I am looking for an algorithm that determines percentiles for live data capture.
For example, consider the development of a server application.
The server might have response times as follows: 17 ms 33 ms 52 ms 60 ms 55 ms etc.
It is useful to report the 90th percentile response time, 80th percentile response time, etc.
The naive algorithm is to insert each response time into a list. When statistics are requested, sort the list and get the values at the proper positions.
Memory usages scales linearly with the number of requests.
Is there an algorithm that yields "approximate" percentile statistics given limited memory usage? For example, let's say I want to solve this problem in a way that I process millions of requests but only want to use say one kilobyte of memory for percentile tracking (discarding the tracking for old requests is not an option since the percentiles are supposed to be for all requests).
Also require that there is no a priori knowledge of the distribution. For example, I do not want to specify any ranges of buckets ahead of time.

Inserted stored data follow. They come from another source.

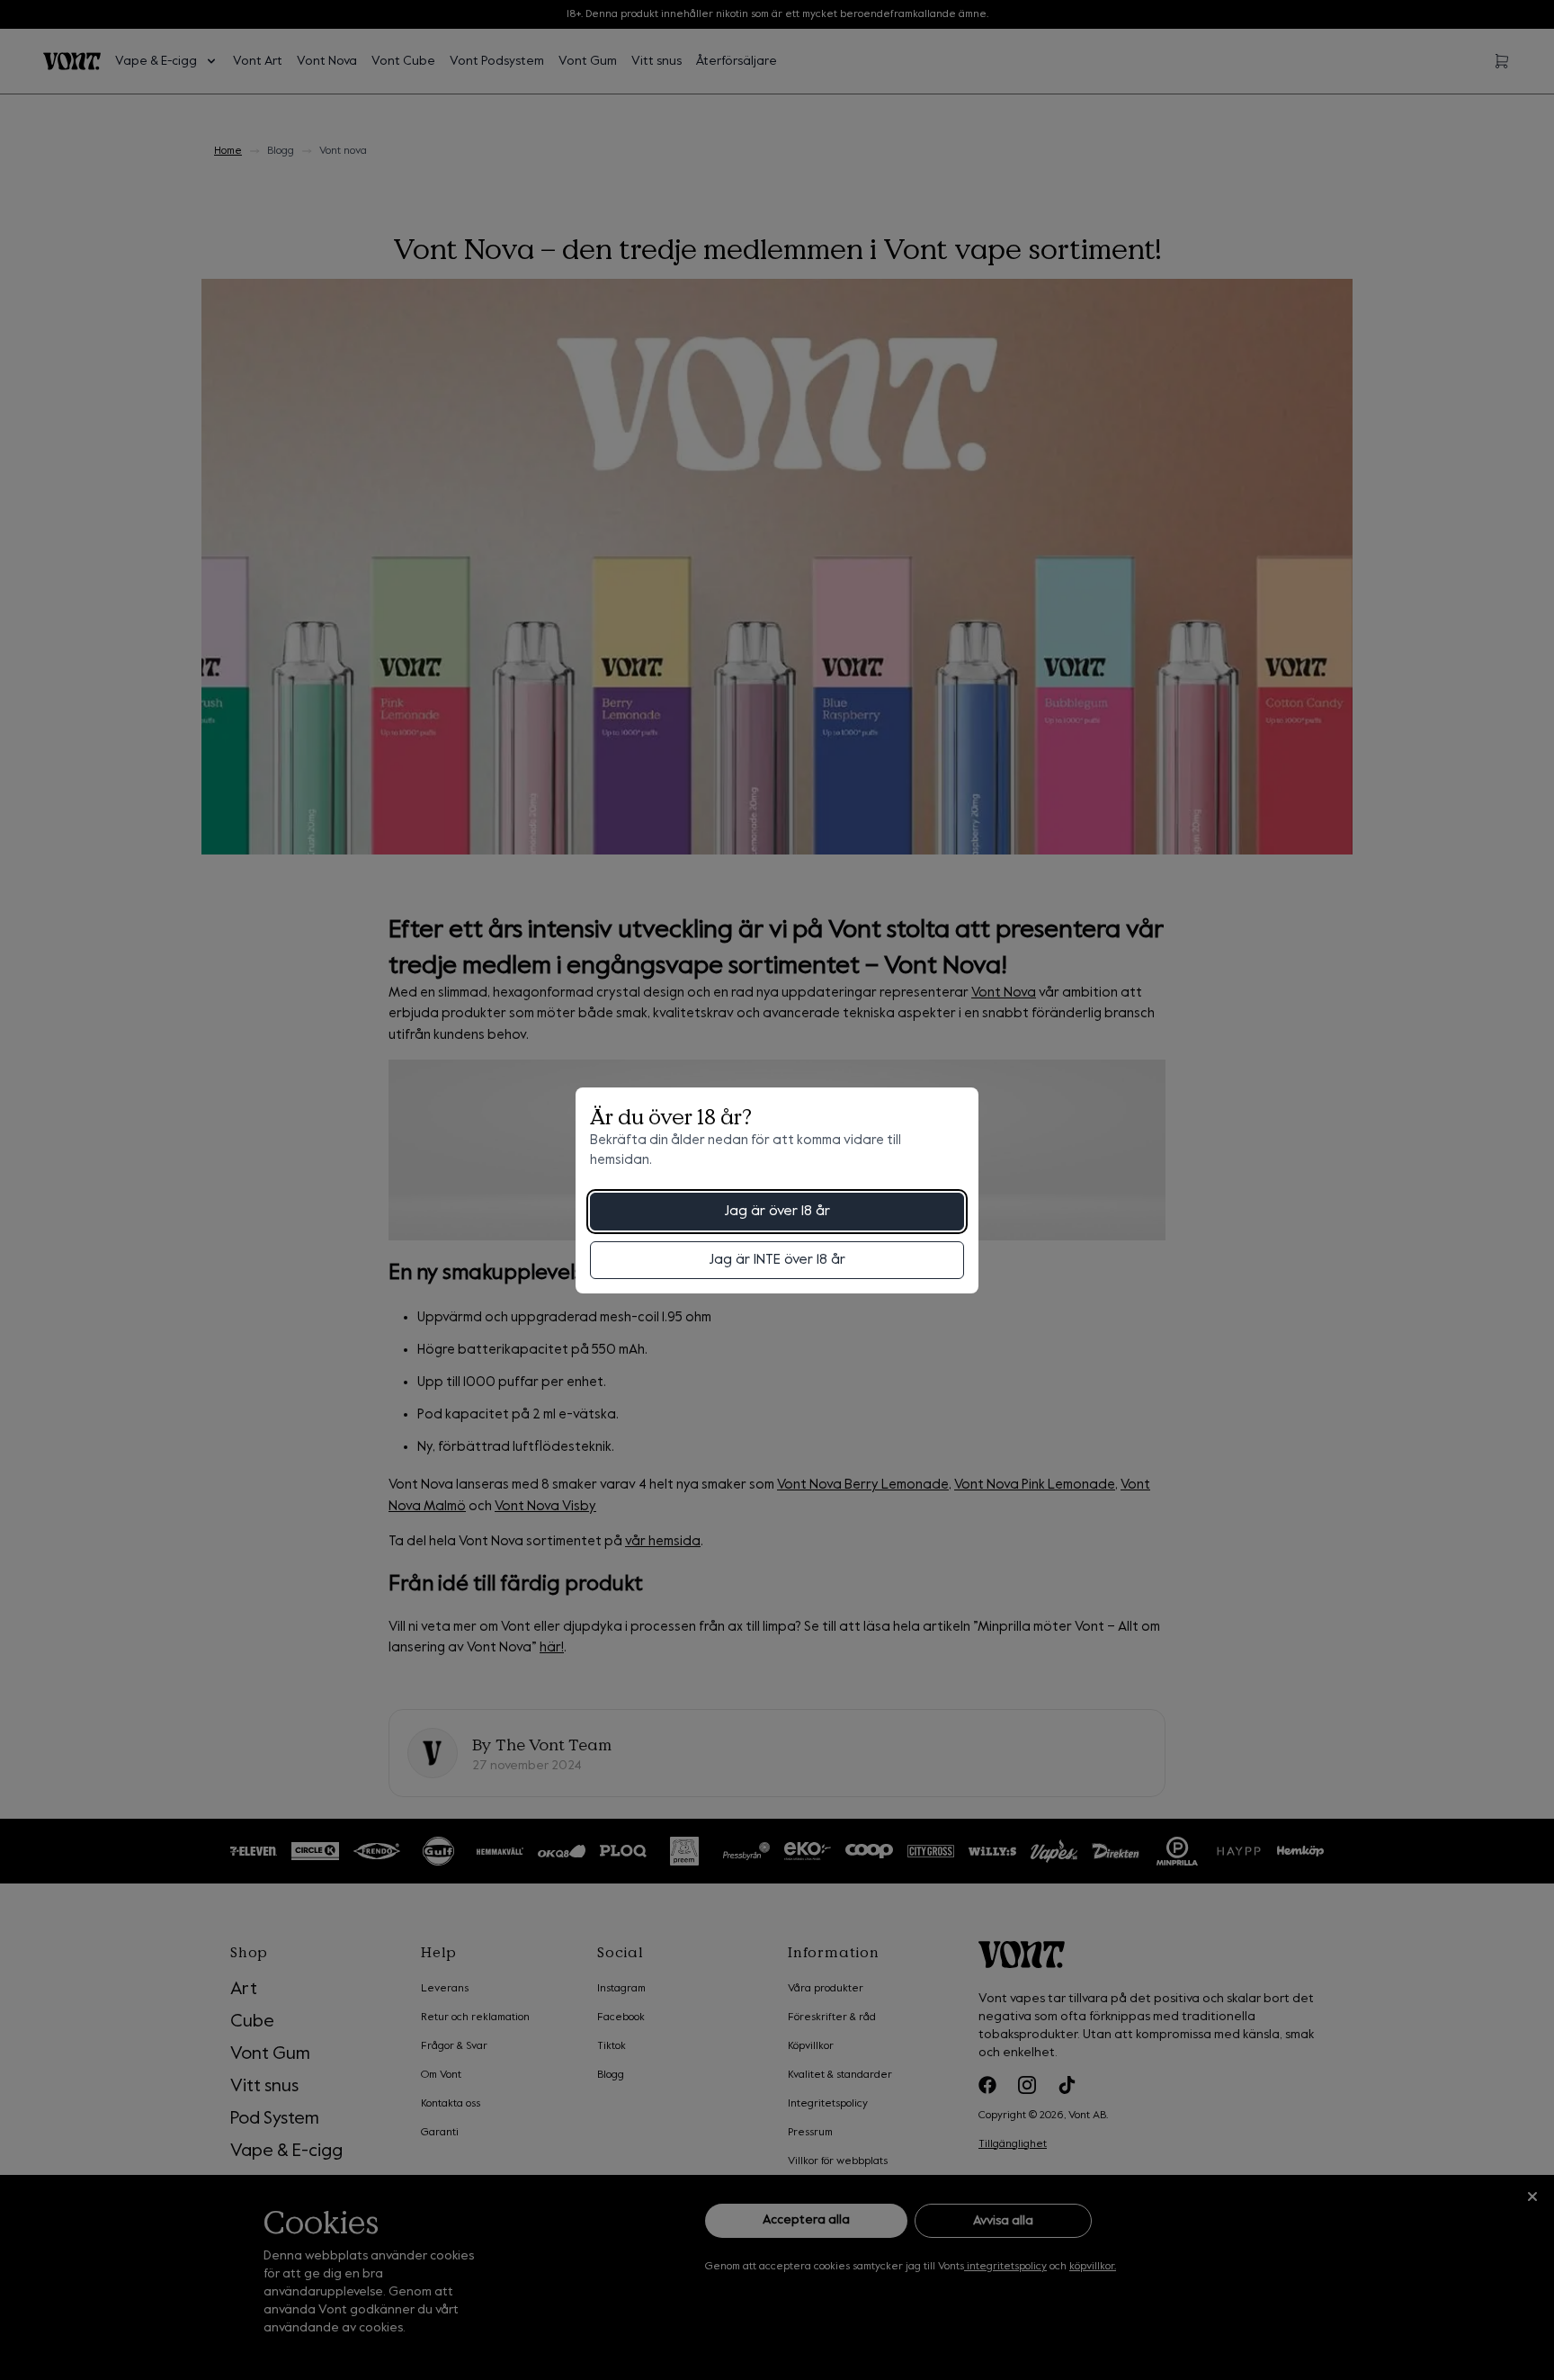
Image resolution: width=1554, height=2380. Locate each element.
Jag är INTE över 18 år (777, 1260)
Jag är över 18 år (777, 1211)
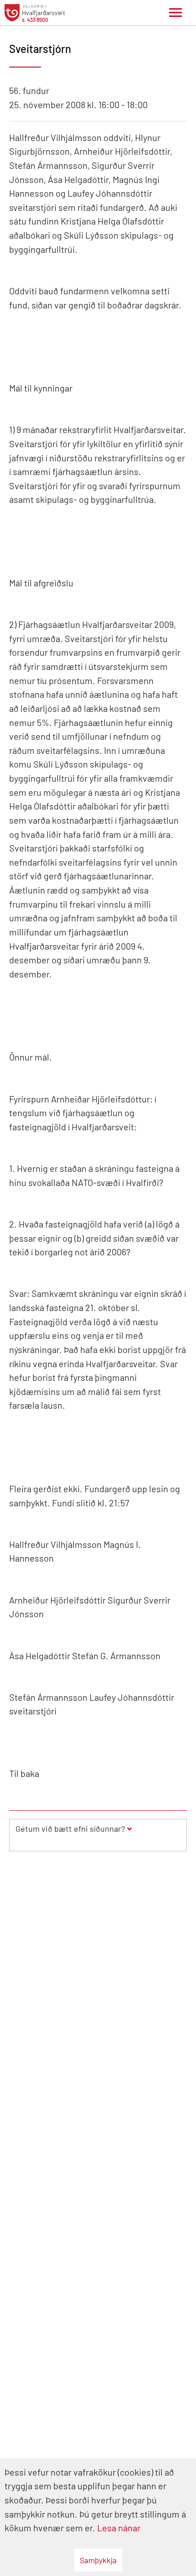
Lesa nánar (118, 2527)
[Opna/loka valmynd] (175, 13)
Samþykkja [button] (98, 2560)
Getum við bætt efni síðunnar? (70, 1829)
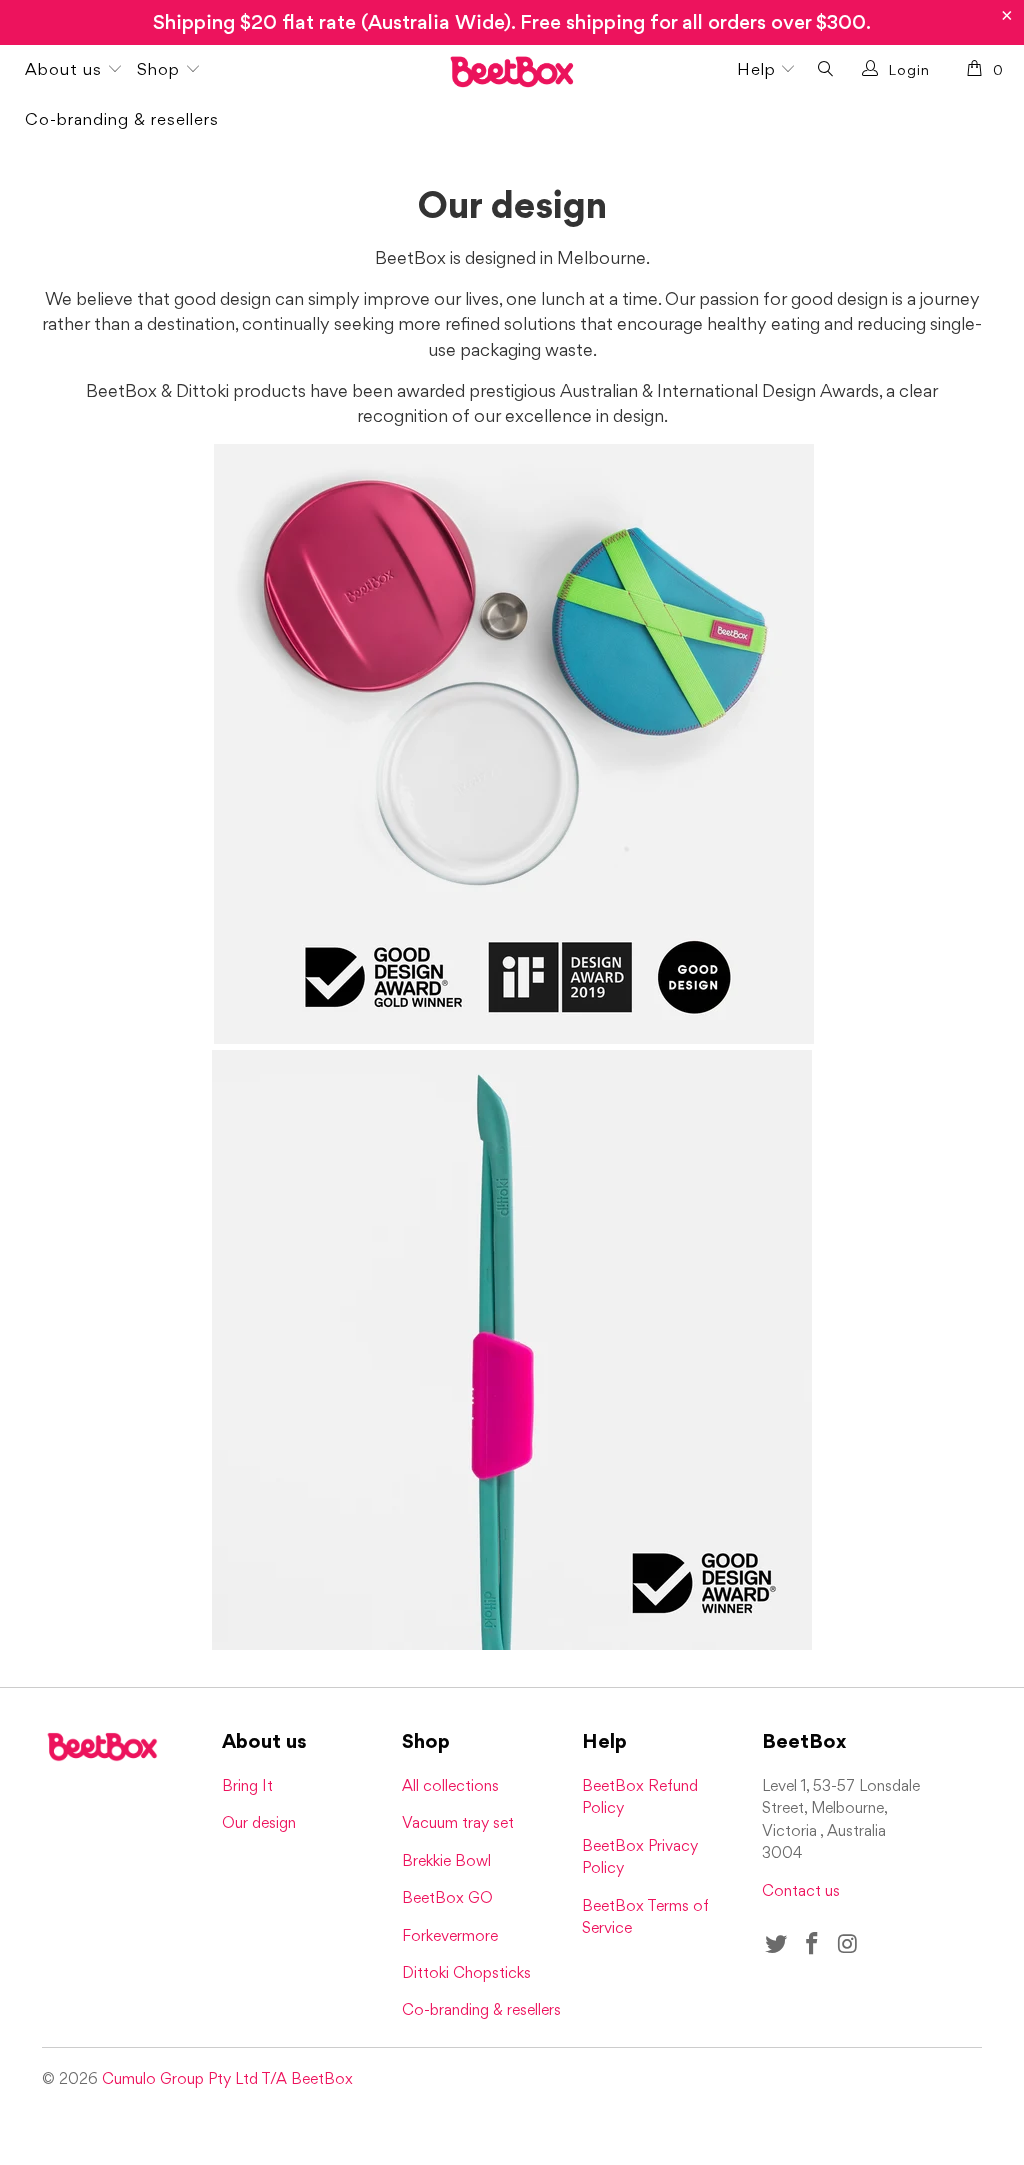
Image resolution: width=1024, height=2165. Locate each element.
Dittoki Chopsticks (466, 1972)
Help (759, 69)
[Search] (826, 70)
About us (66, 69)
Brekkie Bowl (446, 1860)
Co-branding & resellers (122, 119)
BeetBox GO (447, 1897)
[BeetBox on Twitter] (777, 1944)
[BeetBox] (512, 74)
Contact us (801, 1890)
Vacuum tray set (458, 1822)
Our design (259, 1822)
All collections (450, 1785)
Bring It (247, 1785)
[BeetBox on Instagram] (848, 1944)
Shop (161, 69)
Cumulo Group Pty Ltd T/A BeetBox (227, 2078)
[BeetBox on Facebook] (813, 1944)
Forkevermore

I believe there are many good approximate algorithms for this problem. A good first-cut approach is to simply use a fixed-size array (say 1K worth of data). Fix some probability p. For each request, with probability p, write its response time into the array (replacing the oldest time in there). Since the array is a subsampling of the live stream and since subsampling preserves the distribution, doing the statistics on that array will give you an approximation of the statistics of the full, live stream.
This approach has several advantages: it requires no a-priori information, and it's easy to code. You can build it quickly and experimentally determine, for your particular server, at what point growing the buffer has only a negligible effect on the answer. That is the point where the approximation is sufficiently precise.
If you find that you need too much memory to give you statistics that are precise enough, then you'll have to dig further. Good keywords are: "stream computing", "stream statistics", and of course "percentiles". You can also try "ire and curses"'s approach.